Medmenham, St Peter and St Paul Church
Medmenham, St Peter and St Paul Church
The first church at Medmenham was established about AD 650, possibly by Birinus, the 1st Bishop of Dorchester. This was replaced by the current building in 1160, under the patronage of Hugh II, Baron de Bolebec of Bucks. Baron Hugh also founded Medmenham Abbey at the same time.

The scanty remains of the abbey lie near the river and have been incorporated into a later Jacobean mansion. This mansion house was rebuilt in the 18th century by Sir Francis Dashwood, who used it to hold meetings of his notorious Hell Fire Club.

The bulk of the church is 12th century, with the tower and chancel a product of the late 14th century. One interesting feature of the existing church structure is the north chapel, built as a chantry by Isobel de Bolebec II, Hugh's heiress. Isobel was the widow of Robert de Vere, the 3rd Earl of Oxford.

Isobel granted the monks of her father's abbey the advowson and estate of the church, and about one-sixth of the manor, and reserved a right of access to the chapel from her manor house, through church land. There would originally have been an altar in the chantry, where prayers were said for Isobel's soul, her family, parents, kinsfolk, and the King.

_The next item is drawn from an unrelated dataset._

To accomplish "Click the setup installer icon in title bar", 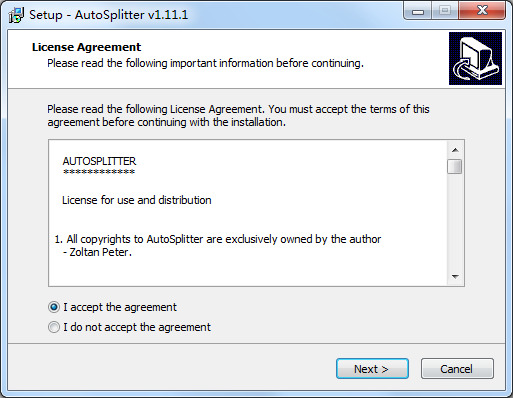I will tap(16, 15).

The first known chantry priest was Guilleman, a hermit of the Order of St William, who then lived at The Hermitage in what is now Gillmans Wood. The similarity in the names suggests that the wood was named for the hermit. The same Guilleman was chaplain to the Bolebec household.

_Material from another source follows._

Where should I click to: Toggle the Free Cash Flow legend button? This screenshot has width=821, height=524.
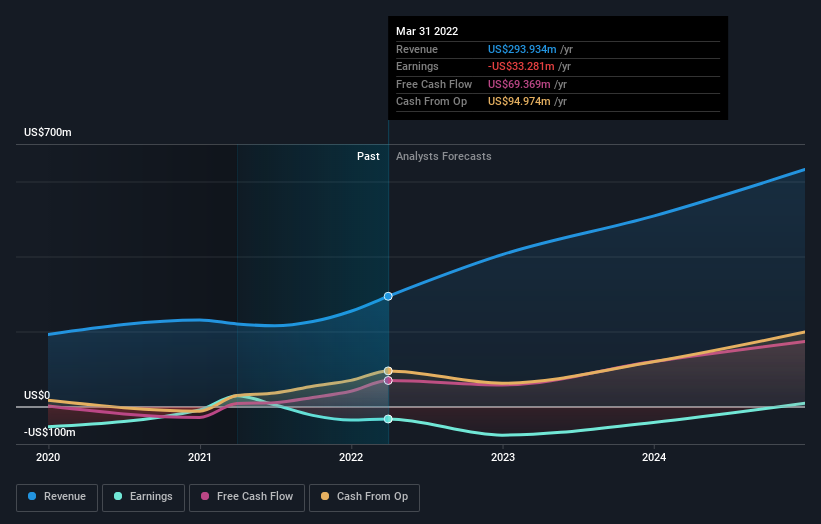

Much of the chantry was destroyed in 1720, and only a small window, now blocked up, survives from the original building. Material from the original chantry was used to construct the new chapel.

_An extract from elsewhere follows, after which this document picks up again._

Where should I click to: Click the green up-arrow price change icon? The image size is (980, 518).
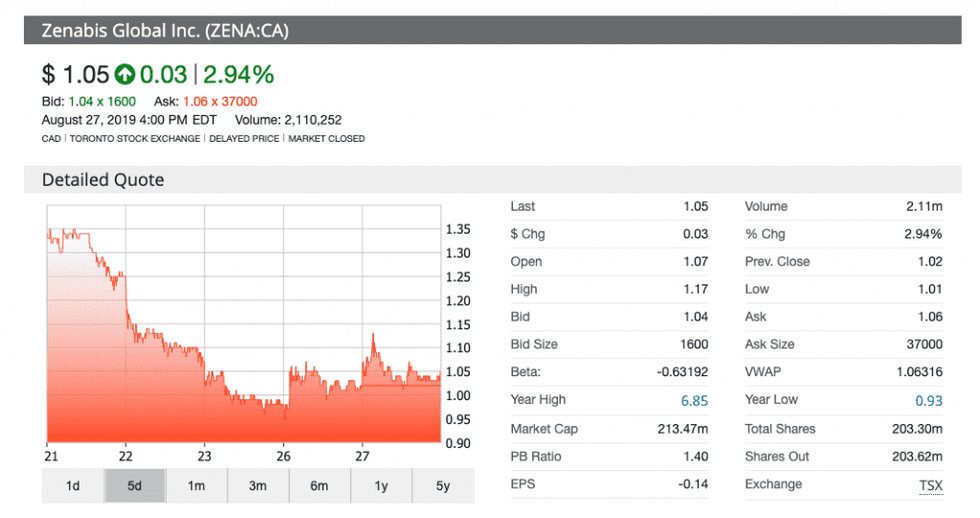[125, 74]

Aside from the chantry, the most notable features of Medmenham's church are the royal coat of arms to Queen Anne, set upon the north wall, and a small painted memorial to Anne Danvers, dated 1677. One more modern, and rather intriguing, feature, is a stained glass window on the south wall of the chancel.

This is a two-light window, with one panel depicting Kynegils, King of Wessex from AD 611-643, and the other depicting Birinus, who we mentioned earlier. He was the 1st Bishop of Dorchester and served from AD 635-650. I won't say that these stained glass windows are unique, but I don't recall seeing any windows dedicated to these early Saxon figures in any other church.

When you visit the church, spare a glance for the Dog and Badger inn, located across the A4155. The inn was built in the 13th century, at the same time as the abbey. It was rebuilt in 1590 and remodelled once again by the Hell Fire Club in 1860.